At Leipsic, Schröpfer, the proprietor of a café, flattered credulity so cleverly that belief in his ability to communicate with the invisible world survived even his exposure as an impostor. His history is not without dramatic interest. Gifted with a temperament strongly inclined to mysticism he became so infatuated with the study of the supernatural that he abandoned his profession of cafétier as beneath him and turned his café into a masonic lodge where he evoked the souls of the dead, damned and saved alike. Some of those who witnessed these apparitions believing they recognized relations or friends, went mad, a fate that was not long in overtaking Schröpfer himself. Intoxicated by the immense vogue he obtained, he next turned his lodge into a private hotel in which he received only persons of rank, assuming himself that of a colonel in the French army to which he declared he was entitled as “a bastard of the Prince de Conti.” Unfortunately at Dresden, whither he had gone to evoke the shade of a King of Poland for the benefit of the Duke of Courland, his imposture was exposed. Schröpfer hereupon returned to Leipsic and after giving a grand supper to some of his most faithful adherents blew out his brains. Nevertheless, this did not prevent many from continuing to believe in his evocations. A report that he had predicted he would himself appear after his death to his followers at a given hour in the Rosenthal at Leipsic, caused a vast concourse of people to assemble in that promenade on the day specified in the expectation of beholding his shade.
Still more remarkable than the credulity that clung to imposture after its exposure, was the credulity that discovered supernatural powers in persons who did not even pretend to possess them. The curiosity that scented the marvellous in the impenetrable mystery in which it pleased the self-styled Count de Saint-Germain to wrap himself, induced him to amuse himself at the expense of the credulous. With the aid of his valet, who entered into the jest, he contrived to wrap his very existence in mystery. He had only to speak of persons who had been dead for centuries to convince people he had known them.
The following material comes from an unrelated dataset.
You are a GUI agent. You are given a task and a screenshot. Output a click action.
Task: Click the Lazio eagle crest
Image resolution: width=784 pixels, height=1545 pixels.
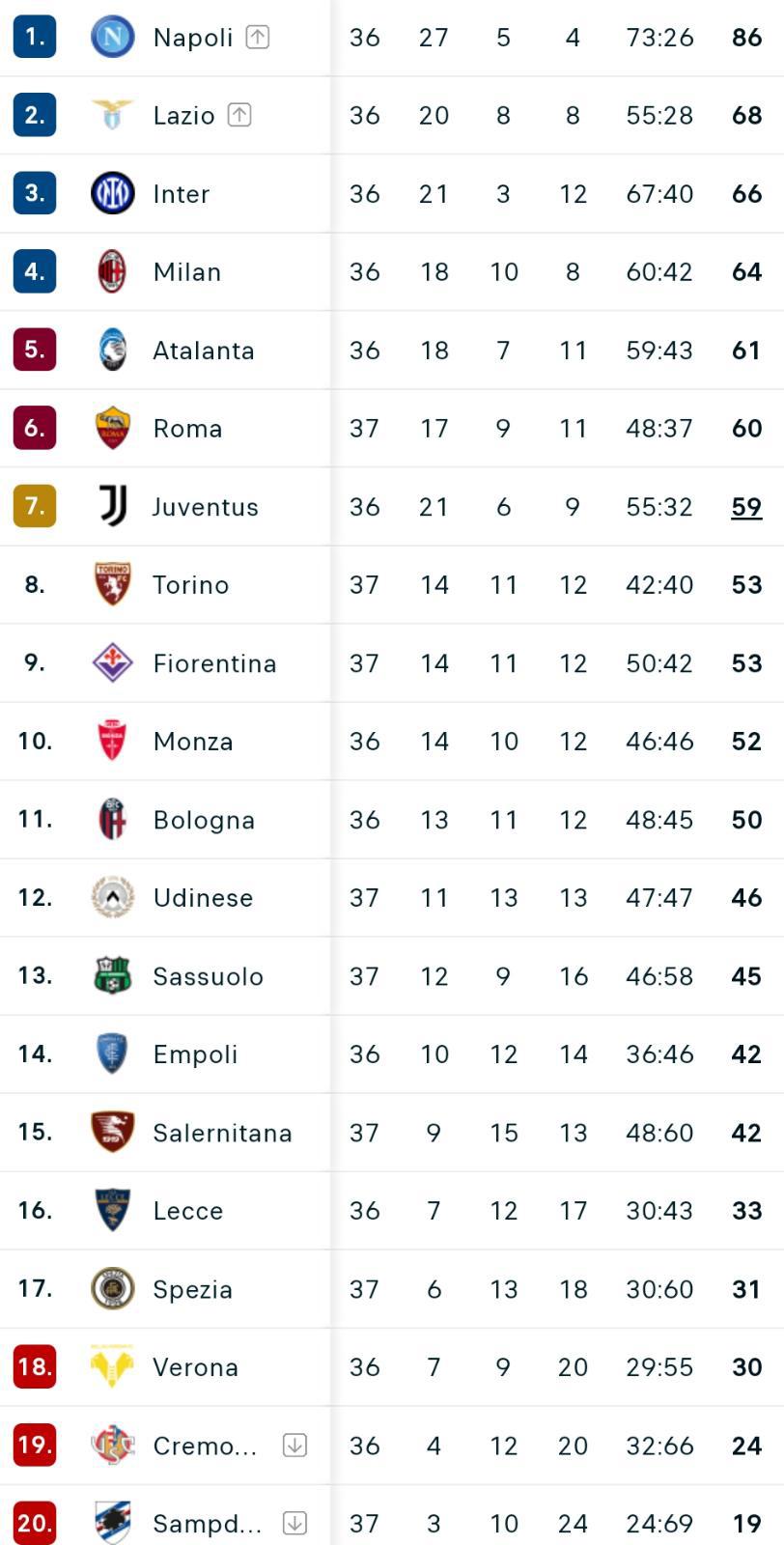112,115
Many believed he had witnessed the Crucifixion, merely because by a sigh or a hint he conveyed that impression when the subject was mentioned. No absurdity was too extravagant to relate of him that was not credited. Even his servant was supposed to have moistened his lips at the Fountain of Youth.
As the century advanced the folly increased. Rumours began to be current that agitated the popular mind—rumours of secret societies bound by terrible oaths and consecrated to shady designs, rumours of the impending fulfilment of old and awful prophecies; rumours of vampires and witches; of strange coincidences and strange disappearances—rumours in which one may trace the origin of the haunting suspicion to which the Reign of Terror was due. All the superstitions regarding the unseen world had their vogue. In Protestant countries interpreters of the Apocalypse were rife. Everywhere the dead came back to affright the living, led by the “White Lady,” Death’s messenger to the Hohenzollerns.
In such an atmosphere it was not surprising that the baquet divinatoire of Mesmer should have seemed more wonderful than the scientific discoveries of Newton and Lavoisier. Cagliostro had only to appear to be welcomed, only to provide credulity with fresh occult novelties to win a niche in the temple of fame.
III
Occultism, however, like human nature of which it is the mystical replica, has its spiritual as well as its material side, and from the depths of gross superstition is capable of mounting to the heights of pure mysticism. In the boundless credulity of the age, symptom of death though it was, the germ of a new life was latent.